Border Patrol briefs: 72 hours in the Tucson Sector
Posted: Sep 14, 2009 3:08 PM CDT
Updated: Sep 14, 2009 3:08 PM CDT

TUCSON, Ariz. - The following are some highlights of activities that occurred within the Tucson Sector in the past 72 hours.

(Willcox) Border Patrol Agents assigned to the Willcox Station located two illegal aliens Friday from Mexico, following a call to 911. Members of the Sector BORSTAR unit, assisting other agents, located a man and woman near Benson and conducted an assessment of their conditions. The woman was treated for symptoms of dehydration. The pair was transported to the Willcox Border Patrol Station for processing.

(Ajo) On Sunday, Border Patrol Agents assigned to the Ajo Station rescued two illegal aliens from Mexico, near the Village of Hickiwan, on the Tohono O'odham Reservation. The men called 911 and told agents they were in distress. Once located, the pair was given intravenous fluids and transported to the Ajo Border Patrol Station for processing.

From Oct. 1, 2008, through Aug. 31, 2009, Border Patrol Agents have rescued more than 500 individuals from the dangers of the Sonoran Desert; some treated for injuries sustained while attempting illegally entry into the United States. The Border Patrol is committed to doing everything possible to ensure that anyone encountered in distress is given proper medical care.

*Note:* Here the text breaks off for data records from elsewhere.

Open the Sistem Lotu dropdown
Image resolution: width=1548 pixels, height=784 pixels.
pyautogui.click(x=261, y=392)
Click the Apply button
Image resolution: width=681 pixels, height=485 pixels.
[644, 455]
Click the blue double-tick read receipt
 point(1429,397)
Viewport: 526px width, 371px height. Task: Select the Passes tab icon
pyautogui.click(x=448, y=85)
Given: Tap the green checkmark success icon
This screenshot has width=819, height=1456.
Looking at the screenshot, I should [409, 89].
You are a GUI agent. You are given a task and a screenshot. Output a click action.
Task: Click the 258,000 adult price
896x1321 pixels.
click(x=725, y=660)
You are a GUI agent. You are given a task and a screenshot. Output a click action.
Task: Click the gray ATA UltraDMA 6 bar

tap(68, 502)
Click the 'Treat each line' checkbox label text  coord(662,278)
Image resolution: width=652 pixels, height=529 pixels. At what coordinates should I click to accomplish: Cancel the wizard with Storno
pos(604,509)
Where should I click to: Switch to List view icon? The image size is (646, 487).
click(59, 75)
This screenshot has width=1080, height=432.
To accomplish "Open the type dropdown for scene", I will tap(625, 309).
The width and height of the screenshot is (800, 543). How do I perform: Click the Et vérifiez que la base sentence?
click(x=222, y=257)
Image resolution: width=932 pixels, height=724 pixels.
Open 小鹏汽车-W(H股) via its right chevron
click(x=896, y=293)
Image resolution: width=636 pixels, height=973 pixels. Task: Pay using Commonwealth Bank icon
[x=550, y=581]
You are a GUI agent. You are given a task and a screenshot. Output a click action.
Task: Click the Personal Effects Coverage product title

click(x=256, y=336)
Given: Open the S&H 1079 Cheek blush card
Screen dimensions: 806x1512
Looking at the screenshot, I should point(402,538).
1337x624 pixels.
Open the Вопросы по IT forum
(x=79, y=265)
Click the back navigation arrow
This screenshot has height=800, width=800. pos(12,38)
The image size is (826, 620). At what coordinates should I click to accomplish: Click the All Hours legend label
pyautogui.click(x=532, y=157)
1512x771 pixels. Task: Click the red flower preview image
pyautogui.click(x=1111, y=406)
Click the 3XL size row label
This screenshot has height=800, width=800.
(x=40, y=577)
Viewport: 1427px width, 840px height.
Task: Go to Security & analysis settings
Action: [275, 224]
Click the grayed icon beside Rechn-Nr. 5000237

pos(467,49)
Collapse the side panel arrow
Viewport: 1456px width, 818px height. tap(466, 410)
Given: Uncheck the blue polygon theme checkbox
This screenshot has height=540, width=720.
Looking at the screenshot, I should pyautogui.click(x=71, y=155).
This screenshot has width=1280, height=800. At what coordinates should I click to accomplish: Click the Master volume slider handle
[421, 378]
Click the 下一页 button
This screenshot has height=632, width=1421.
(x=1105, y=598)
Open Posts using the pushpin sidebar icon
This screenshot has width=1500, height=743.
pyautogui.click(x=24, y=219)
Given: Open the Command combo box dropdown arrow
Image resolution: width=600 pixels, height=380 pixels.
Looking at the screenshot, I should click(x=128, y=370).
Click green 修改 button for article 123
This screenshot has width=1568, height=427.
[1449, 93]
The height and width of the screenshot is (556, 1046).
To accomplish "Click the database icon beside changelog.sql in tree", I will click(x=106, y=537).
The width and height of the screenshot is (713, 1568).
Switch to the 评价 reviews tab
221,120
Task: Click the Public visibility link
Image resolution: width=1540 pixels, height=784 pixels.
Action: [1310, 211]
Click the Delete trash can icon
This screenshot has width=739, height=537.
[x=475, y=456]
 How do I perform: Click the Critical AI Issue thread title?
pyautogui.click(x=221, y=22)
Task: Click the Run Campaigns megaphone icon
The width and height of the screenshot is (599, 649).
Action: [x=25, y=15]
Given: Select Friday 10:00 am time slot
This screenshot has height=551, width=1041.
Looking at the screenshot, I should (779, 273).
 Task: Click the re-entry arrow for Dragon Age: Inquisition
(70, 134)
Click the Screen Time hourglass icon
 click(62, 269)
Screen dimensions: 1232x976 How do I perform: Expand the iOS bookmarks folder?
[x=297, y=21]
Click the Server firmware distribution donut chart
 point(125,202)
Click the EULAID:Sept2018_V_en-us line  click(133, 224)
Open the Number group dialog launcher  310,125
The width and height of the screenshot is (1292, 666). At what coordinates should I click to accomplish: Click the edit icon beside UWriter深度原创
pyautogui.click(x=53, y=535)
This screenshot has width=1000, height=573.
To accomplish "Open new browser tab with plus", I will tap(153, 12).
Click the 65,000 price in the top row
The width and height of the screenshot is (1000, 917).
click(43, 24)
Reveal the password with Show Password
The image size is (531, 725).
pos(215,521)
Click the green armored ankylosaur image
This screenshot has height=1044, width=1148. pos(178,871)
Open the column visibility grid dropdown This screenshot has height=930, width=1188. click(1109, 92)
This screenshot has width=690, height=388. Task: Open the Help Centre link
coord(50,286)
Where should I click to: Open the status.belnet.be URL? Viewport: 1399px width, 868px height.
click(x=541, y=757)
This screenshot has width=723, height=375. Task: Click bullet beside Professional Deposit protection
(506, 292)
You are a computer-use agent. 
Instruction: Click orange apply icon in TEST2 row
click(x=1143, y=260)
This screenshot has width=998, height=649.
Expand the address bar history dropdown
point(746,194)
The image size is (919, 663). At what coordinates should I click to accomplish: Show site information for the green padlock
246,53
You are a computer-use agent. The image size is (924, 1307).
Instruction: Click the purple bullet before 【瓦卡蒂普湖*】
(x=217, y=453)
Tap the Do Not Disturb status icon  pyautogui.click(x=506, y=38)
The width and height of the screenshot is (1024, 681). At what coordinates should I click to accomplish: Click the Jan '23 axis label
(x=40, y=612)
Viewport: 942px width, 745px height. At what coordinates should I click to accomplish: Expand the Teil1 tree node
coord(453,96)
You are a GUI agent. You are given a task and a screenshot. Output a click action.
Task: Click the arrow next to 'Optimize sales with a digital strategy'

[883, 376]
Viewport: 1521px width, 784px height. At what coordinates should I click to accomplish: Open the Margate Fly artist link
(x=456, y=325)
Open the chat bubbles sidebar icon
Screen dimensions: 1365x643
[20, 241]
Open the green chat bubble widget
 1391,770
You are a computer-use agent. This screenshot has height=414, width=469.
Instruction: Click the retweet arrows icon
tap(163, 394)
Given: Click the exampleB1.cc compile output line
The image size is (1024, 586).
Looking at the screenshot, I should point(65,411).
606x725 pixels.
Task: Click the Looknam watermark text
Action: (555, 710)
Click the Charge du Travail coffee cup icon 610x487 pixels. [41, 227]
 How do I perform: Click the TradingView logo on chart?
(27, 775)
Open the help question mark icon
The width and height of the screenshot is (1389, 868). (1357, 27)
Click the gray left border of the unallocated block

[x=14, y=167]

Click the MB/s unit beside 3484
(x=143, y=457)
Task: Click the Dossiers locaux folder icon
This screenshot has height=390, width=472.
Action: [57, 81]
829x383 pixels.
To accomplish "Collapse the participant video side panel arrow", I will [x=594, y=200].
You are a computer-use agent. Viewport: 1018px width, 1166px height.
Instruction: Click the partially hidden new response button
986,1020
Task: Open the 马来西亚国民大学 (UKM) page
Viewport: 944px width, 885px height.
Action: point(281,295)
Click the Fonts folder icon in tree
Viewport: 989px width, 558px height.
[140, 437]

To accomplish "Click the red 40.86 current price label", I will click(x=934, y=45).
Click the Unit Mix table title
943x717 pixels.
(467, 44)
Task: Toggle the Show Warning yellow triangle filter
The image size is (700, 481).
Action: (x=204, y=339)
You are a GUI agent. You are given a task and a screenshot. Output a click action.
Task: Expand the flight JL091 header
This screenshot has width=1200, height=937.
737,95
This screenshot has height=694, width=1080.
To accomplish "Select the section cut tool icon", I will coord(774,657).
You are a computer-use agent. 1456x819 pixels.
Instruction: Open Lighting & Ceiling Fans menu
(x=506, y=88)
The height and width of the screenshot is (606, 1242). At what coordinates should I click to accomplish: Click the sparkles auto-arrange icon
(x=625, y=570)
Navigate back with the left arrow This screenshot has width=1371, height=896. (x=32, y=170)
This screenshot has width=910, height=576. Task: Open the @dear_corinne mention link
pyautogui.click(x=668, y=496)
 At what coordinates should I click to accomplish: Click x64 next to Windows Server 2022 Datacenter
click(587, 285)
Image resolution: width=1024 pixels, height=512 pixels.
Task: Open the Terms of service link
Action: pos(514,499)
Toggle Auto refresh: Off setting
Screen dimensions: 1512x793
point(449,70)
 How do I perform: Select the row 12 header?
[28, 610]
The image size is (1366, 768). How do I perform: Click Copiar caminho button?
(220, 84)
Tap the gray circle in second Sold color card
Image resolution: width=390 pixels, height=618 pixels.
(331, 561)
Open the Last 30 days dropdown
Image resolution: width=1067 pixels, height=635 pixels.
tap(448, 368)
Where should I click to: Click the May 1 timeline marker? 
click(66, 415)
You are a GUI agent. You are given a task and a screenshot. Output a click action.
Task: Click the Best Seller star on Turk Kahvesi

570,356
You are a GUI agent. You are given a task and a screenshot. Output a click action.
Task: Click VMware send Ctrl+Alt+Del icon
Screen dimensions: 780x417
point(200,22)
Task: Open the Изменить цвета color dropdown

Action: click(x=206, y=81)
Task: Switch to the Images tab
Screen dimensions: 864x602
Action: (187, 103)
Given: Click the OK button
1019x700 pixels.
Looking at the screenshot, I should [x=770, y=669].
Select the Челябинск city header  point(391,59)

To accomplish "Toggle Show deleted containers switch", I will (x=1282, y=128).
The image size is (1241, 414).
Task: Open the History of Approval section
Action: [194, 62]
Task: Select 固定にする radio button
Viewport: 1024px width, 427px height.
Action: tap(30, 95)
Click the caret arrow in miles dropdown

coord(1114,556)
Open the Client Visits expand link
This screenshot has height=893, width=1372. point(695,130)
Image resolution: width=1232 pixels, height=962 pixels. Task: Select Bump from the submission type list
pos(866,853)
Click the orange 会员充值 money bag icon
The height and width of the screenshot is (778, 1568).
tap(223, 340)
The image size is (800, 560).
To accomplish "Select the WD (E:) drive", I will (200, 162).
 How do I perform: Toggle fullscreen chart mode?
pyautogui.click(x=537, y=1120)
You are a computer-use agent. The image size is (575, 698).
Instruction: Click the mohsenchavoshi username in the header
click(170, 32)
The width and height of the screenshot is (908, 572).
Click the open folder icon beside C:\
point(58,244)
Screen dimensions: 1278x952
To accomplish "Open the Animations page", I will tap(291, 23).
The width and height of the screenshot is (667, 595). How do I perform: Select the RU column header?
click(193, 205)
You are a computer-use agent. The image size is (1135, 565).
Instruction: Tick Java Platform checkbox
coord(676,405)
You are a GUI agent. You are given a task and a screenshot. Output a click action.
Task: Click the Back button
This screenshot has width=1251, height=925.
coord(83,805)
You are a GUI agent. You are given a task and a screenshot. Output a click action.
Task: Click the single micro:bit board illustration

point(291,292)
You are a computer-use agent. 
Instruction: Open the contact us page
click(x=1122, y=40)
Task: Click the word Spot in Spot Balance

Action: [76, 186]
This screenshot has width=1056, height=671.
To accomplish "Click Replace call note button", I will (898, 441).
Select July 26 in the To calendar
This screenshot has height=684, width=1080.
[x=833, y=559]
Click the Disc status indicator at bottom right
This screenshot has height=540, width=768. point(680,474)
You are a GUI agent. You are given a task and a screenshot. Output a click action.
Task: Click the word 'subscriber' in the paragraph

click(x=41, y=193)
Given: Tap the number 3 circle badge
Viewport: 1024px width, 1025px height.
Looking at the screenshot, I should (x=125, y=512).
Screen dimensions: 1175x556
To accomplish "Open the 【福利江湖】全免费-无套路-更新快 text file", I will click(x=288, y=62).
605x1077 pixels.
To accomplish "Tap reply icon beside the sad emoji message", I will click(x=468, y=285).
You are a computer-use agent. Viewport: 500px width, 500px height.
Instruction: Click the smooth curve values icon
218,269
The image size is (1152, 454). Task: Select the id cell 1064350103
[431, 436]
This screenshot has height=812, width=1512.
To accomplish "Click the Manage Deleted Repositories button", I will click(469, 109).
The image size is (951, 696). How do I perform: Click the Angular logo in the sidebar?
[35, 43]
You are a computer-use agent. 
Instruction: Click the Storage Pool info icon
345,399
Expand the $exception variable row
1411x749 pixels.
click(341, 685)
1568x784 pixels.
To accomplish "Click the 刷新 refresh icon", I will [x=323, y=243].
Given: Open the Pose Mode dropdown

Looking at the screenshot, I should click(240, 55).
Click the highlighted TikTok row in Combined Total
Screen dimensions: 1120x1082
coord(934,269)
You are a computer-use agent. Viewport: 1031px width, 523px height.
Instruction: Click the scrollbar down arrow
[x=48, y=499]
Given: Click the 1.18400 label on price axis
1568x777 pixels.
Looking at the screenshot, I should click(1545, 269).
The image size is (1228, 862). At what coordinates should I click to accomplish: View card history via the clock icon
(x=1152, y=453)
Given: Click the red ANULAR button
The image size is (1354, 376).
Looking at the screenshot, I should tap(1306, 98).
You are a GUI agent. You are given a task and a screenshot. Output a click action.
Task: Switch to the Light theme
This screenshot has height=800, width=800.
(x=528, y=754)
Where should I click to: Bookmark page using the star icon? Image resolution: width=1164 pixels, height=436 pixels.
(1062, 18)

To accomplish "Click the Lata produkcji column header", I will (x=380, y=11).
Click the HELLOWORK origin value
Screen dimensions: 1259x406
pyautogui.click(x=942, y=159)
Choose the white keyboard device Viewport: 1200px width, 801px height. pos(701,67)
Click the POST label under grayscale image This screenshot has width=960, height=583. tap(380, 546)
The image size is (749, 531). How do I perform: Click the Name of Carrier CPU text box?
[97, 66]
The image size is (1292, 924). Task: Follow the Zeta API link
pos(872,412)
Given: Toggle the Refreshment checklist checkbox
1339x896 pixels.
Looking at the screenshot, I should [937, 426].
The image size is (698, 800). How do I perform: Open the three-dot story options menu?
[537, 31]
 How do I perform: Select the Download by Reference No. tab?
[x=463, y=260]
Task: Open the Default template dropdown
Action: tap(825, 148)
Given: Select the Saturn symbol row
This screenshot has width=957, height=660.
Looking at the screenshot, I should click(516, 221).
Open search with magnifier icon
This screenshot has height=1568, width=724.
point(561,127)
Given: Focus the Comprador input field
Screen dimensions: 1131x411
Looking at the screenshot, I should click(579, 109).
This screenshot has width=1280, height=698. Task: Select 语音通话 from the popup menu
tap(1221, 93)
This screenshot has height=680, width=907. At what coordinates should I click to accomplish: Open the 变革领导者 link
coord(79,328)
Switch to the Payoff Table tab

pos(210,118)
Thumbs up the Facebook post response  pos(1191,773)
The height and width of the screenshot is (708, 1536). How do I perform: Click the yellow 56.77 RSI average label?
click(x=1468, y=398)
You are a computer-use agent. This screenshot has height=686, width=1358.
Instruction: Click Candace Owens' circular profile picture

Suspected Illegal Immigrant Deaths

(Casa Grande) Border Patrol Agents assigned to the Casa Grande Station discovered skeletal remains Sunday on the Tohono O'odham Reservation, northwest of Santa Rosa Ranch near Sells. The remains were turned over to the Tohono O'odham Police Department.

(Tucson) Border Patrol Agents assigned to the Tucson Station discovered decomposing human remains on Saturday near Three Points, Arizona. The remains were turned over to the Pima County Sheriff's Department.

Through the first 11 months of Fiscal Year 2009, agents within the Tucson Sector have identified almost 200 deaths of illegal aliens. This number represents confirms that alien smugglers continue to lead unsuspecting men, women and children through the desert; many times without sufficient provisions to sustain human life. Often, the deaths resulted from migrants being unable to continue due to some form of medical distress.